# The Best Mods



## Paul (May 14, 2008)

I am new to "Outbackers". I got a 2009 23RS in June. I have finally gotten the time to start doing some upgrades to make the TT the way I want to be. What I am asking for is the best moda that you have made to your TT. Please let me know so I can make my way down the list. I love to tinker and have lots of tools. I am ready to try to make my 23RS the coolest and most functional. No it is not a competition is just my TT to be user friendly to the MAX!!


----------



## Beaner242 (Jun 25, 2007)

Well so far Ive added a locking door knob on bath, gas lifts on bed, closing floor vents, modded the front of the sofa to lift up giving access to storage underneath, added Maxx Air vent covers, stick on hooks in front storage to hold fishing poles, led light under steps, and not installed yet but sure to be my favorite, Barker VIP tongue jack.


----------



## ColoradoChip (Jan 21, 2008)

MaxAir fan and max air vent covers, Memory foam mattress topper, Real slide support storage, 2 x 6v batts, 15 watt solar trickle charger, and new MB Quart Speakers, in that order. I have done many other mods, including the tongus jack, but these are may favorites, by far!

Oops.... Almost forgot the Ram 2500 Cummins! That's got to be #1!


----------



## MaeJae (May 12, 2005)

Try this...
Click-ity-Click-Click!

MaeJae


----------



## Oregon_Camper (Sep 13, 2004)

Electric Tongue Jack
Memory Foam for Mattresses
Accumulator Tank
Shower door replacement

....just a few, but they are very helpful.


----------



## skippershe (May 22, 2006)

You can click my screenname to view my profile for our list of mods so far...
If you need pics of any particular mod, just let me know


----------



## Paul (May 14, 2008)

┄┄┄┄┄┄

Given request a: Retype the lines of the listing, starting at its first line and ending with the line containing "About Cisco (44, 2184)", with both ends included. Leave out the pictures.
The forum thread above and the listing that follows are unrelated material.

Supplied data:

┄┄┄┄┄┄

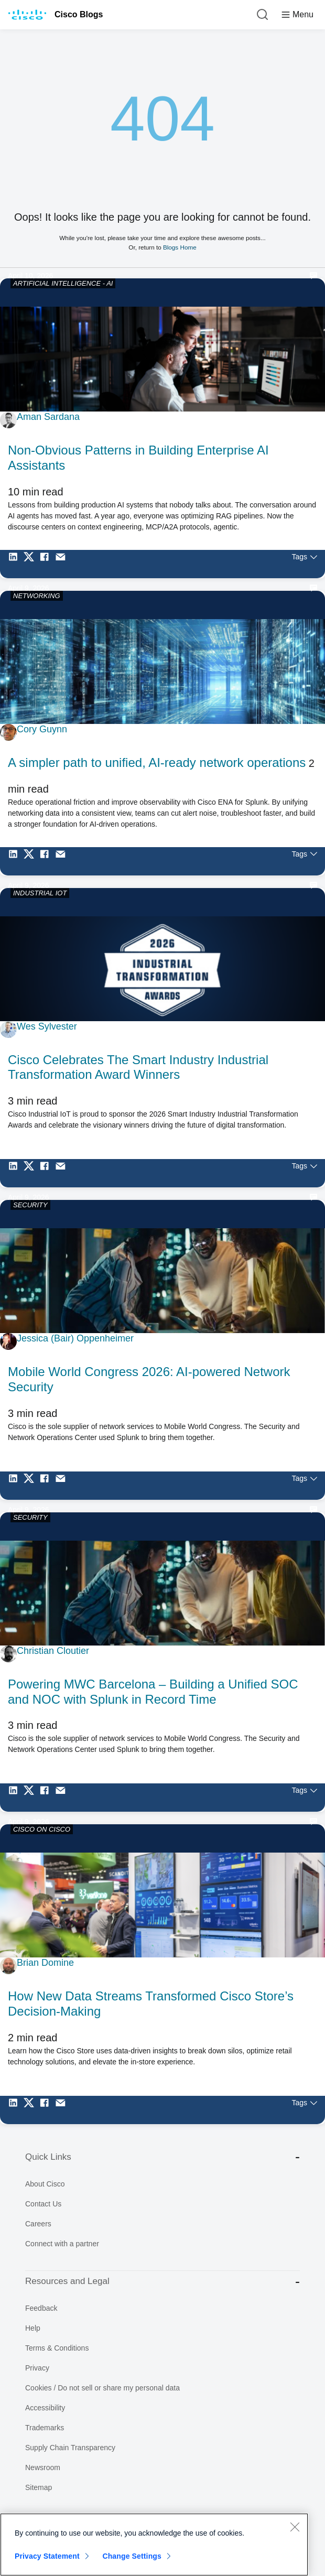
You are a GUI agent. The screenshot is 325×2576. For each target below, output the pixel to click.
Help (32, 2328)
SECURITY (30, 1205)
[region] (154, 2544)
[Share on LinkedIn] (16, 564)
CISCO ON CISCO (41, 1829)
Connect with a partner (62, 2243)
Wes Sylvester (47, 1026)
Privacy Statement (47, 2556)
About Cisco (44, 2184)
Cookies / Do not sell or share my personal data (102, 2388)
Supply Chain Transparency (70, 2447)
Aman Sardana (48, 417)
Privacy (37, 2368)
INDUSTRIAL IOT (40, 893)
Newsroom (42, 2467)
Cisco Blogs (79, 14)
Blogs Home (180, 247)
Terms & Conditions (57, 2348)
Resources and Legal (162, 2281)
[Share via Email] (63, 564)
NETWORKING (36, 595)
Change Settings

┄┄┄┄┄┄

Given request b: Condense the paragraph of the forum thread beginning "Well so far Ive added" into a bulleted list of the mods it mentions.

Written reply a:
You are a GUI agent. The screenshot is 325×2576. For each target below, output the pixel to click.
Help (32, 2328)
SECURITY (30, 1205)
[region] (154, 2544)
[Share on LinkedIn] (16, 564)
CISCO ON CISCO (41, 1829)
Connect with a partner (62, 2243)
Wes Sylvester (47, 1026)
Privacy Statement (47, 2556)
About Cisco (44, 2184)

Written reply b:
- Locking door knob on the bathroom
- Gas lifts on the bed
- Closing floor vents
- Sofa front modified to lift up for access to storage underneath
- Maxx Air vent covers
- Stick-on hooks in front storage to hold fishing poles
- LED light under the steps
- Barker VIP tongue jack (not yet installed, expected to be the favorite)